Cidades
MPF realiza reunião com moradores de residencial sobre indenização por danos morais
Caixa Econômica foi condenada a indenizar moradores em razão de problemas estruturais no esgotamento sanitário; condomínio deve apenas informar dados dos beneficiários
O Ministério Público Federal (MPF) em Alagoas realizou uma reunião com moradores do Residencial José Bernardes, em Maceió, para esclarecer dúvidas sobre a indenização por danos morais deferida na Ação Civil Pública (ACP) movida pelo MPF. O condomínio deve informar a relação dos 192 beneficiários com seus respectivos dados bancários, não há necessidade de habilitação de advogados.
A procuradora da República Roberta Bomfim, que conduziu a reunião, esclareceu que a sentença, proferida em 2021, determinou que a Caixa Econômica Federal efetuasse o pagamento de indenização por danos morais individuais no valor de R$ 2.000,00 em favor dos arrendatários de cada uma das 192 unidades habitacionais do Condomínio Conselheiro José Bernardes. Com a atualização monetária e aplicação de juros, esse valor ultrapassou R$ 3,3 mil por unidade em setembro de 2023.
Durante a reunião, os condôminos expressaram preocupação quanto à legitimidade do condomínio após a mais recente eleição de síndico e manifestaram receio em assinar procurações autorizando a nova gestão a receber os valores em seus nomes, o que ficou, desde logo, esclarecido que não é necessário.

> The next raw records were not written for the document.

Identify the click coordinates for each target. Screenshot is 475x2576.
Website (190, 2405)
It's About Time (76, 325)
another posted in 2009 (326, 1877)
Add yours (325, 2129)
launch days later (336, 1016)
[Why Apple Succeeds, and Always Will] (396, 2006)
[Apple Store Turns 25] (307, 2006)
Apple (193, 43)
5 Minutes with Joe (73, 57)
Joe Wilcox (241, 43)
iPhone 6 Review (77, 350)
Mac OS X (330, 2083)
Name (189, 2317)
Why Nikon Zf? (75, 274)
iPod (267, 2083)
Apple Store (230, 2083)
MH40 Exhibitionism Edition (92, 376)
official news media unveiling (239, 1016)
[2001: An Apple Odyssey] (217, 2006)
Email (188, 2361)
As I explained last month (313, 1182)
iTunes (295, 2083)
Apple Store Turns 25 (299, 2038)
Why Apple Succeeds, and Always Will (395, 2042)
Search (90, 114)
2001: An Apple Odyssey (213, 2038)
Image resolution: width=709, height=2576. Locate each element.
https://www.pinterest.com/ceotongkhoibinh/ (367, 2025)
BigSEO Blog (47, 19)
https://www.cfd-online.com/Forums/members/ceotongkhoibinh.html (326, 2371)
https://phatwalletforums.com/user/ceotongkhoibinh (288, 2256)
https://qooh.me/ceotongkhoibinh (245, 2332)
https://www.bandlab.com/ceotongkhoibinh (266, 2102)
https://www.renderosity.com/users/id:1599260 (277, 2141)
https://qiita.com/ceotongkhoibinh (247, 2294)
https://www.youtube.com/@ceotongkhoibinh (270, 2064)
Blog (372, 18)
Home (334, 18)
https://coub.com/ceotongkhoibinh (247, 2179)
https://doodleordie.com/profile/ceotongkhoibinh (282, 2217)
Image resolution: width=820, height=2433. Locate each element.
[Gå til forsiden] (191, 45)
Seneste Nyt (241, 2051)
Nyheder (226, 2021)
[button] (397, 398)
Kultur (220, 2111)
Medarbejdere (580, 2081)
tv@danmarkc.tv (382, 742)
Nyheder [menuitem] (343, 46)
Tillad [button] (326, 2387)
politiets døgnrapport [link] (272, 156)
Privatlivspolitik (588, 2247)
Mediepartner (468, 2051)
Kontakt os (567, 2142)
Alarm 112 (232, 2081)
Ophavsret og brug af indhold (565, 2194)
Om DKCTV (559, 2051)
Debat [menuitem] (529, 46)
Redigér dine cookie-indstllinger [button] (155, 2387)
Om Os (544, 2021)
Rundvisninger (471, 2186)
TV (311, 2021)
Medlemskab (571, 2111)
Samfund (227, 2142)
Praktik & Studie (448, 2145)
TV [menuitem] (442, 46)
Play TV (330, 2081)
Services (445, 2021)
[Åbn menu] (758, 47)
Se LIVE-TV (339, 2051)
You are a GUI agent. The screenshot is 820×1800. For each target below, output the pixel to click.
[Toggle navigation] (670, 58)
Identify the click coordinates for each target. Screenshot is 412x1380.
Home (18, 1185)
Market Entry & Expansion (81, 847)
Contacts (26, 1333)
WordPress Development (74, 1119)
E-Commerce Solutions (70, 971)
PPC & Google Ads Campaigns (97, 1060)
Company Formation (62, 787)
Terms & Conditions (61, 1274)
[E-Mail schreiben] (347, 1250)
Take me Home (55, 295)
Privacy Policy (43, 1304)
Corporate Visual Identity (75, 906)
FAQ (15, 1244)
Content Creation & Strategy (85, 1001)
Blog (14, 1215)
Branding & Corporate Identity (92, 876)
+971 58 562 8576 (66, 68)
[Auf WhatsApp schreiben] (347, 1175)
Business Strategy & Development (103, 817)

A procuradora reforçou que o condomínio possui os dados atualizados dos 192 moradores e tem condições de reunir os dados bancários individualizados para o recebimento dos respectivos valores. Ela também destacou que os valores são devidos aos moradores.
Assim, a posição do MPF no processo judicial foi de que o condomínio informasse na ação os dados para que a Caixa pague os valores diretamente a cada um dos moradores, que é a forma mais rápida e eficaz de quitação. Isso evita que valores sejam depositados em conta única do condomínio e posterior repasse individualizado. Não é necessária a intervenção de nenhum terceiro, uma vez que a decisão judicial já estabeleceu que o condomínio deve somente informar quem são os condôminos beneficiados e suas contas bancárias.
Sobre a Ação Civil Pública
A ACP n° 0810114-78.2019.4.05.8000, ajuizada pelo MPF em novembro de 2019, buscou o ressarcimento aos condôminos pelos gastos com a substituição dos reservatórios de água do condomínio, bem como a indenização por danos materiais e morais causados aos mutuários do Programa de Arrendamento Residencial (PAR), em razão de erros no projeto do sistema de esgotamento sanitário e nos reservatórios de água.
No ano de 2021, a sentença determinou que a Caixa realizasse a limpeza total em manutenção corretiva no atual sistema de esgotamento sanitário do Residencial Conselheiro José Bernardes, enquanto não implantada uma solução definitiva para evitar o transbordo de esgoto. A Caixa também foi condenada a corrigir os erros de projeto do sistema de esgotamento sanitário do Residencial Conselheiro José Bernardes.
Por fim, a Caixa também foi condenada ao pagamento de indenização por danos morais individuais, no valor de R$ 2 mil reais em favor dos arrendatários de cada uma das 192 unidades habitacionais do Condomínio Conselheiro José Bernardes, acrescidos de juros e devidamente corrigidos monetariamente, tomando por base o Manual de Cálculos da Justiça Federal.